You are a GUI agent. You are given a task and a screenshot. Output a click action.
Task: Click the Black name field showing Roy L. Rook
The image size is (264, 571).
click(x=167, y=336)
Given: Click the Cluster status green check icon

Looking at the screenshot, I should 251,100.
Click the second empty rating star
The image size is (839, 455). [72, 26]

+ + + +

Problem statement:
Output the data above line for line, with no changes.

Written reply:
You are a GUI agent. You are given a task and a screenshot. Output a click action.
Task: Click the Black name field showing Roy L. Rook
The image size is (264, 571).
click(x=167, y=336)
Given: Click the Cluster status green check icon

Looking at the screenshot, I should 251,100.
Click the second empty rating star
The image size is (839, 455). [72, 26]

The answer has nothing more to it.